Aim of the exercise: Rewrite the listing below, changing every "Where is" to "What is the position of" and leaving all other text as it is.

+++++

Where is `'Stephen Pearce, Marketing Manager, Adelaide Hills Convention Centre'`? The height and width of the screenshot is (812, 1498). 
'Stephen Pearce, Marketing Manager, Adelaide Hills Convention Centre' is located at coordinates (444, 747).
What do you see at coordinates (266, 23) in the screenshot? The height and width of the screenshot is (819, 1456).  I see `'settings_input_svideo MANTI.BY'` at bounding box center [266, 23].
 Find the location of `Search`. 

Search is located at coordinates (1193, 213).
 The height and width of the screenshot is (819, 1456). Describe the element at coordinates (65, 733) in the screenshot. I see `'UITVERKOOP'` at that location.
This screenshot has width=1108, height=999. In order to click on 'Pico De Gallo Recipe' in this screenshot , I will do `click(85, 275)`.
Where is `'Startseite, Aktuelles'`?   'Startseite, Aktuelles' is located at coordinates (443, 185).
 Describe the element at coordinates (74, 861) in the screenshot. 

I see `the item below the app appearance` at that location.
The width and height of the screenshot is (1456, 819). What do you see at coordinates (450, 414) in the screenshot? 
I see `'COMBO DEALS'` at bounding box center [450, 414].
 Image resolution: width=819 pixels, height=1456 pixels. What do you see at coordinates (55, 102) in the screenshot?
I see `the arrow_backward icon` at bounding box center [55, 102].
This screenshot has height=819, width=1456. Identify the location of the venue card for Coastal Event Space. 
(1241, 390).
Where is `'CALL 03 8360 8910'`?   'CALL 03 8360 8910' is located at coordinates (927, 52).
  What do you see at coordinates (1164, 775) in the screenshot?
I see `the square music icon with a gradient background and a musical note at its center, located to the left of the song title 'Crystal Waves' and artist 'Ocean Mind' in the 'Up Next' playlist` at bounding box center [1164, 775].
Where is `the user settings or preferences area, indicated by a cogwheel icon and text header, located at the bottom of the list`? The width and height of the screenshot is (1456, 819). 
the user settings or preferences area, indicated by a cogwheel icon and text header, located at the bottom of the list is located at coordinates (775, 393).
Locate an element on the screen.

+++++

Output:
What is the position of `'Stephen Pearce, Marketing Manager, Adelaide Hills Convention Centre'`? The height and width of the screenshot is (812, 1498). 
'Stephen Pearce, Marketing Manager, Adelaide Hills Convention Centre' is located at coordinates (444, 747).
What do you see at coordinates (266, 23) in the screenshot? The height and width of the screenshot is (819, 1456).  I see `'settings_input_svideo MANTI.BY'` at bounding box center [266, 23].
 Find the location of `Search`. 

Search is located at coordinates (1193, 213).
 The height and width of the screenshot is (819, 1456). Describe the element at coordinates (65, 733) in the screenshot. I see `'UITVERKOOP'` at that location.
This screenshot has width=1108, height=999. In order to click on 'Pico De Gallo Recipe' in this screenshot , I will do `click(85, 275)`.
What is the position of `'Startseite, Aktuelles'`?   'Startseite, Aktuelles' is located at coordinates (443, 185).
 Describe the element at coordinates (74, 861) in the screenshot. 

I see `the item below the app appearance` at that location.
The width and height of the screenshot is (1456, 819). What do you see at coordinates (450, 414) in the screenshot? 
I see `'COMBO DEALS'` at bounding box center [450, 414].
 Image resolution: width=819 pixels, height=1456 pixels. What do you see at coordinates (55, 102) in the screenshot?
I see `the arrow_backward icon` at bounding box center [55, 102].
This screenshot has height=819, width=1456. Identify the location of the venue card for Coastal Event Space. 
(1241, 390).
What is the position of `'CALL 03 8360 8910'`?   'CALL 03 8360 8910' is located at coordinates (927, 52).
  What do you see at coordinates (1164, 775) in the screenshot?
I see `the square music icon with a gradient background and a musical note at its center, located to the left of the song title 'Crystal Waves' and artist 'Ocean Mind' in the 'Up Next' playlist` at bounding box center [1164, 775].
What is the position of `the user settings or preferences area, indicated by a cogwheel icon and text header, located at the bottom of the list`? The width and height of the screenshot is (1456, 819). 
the user settings or preferences area, indicated by a cogwheel icon and text header, located at the bottom of the list is located at coordinates (775, 393).
Locate an element on the screen.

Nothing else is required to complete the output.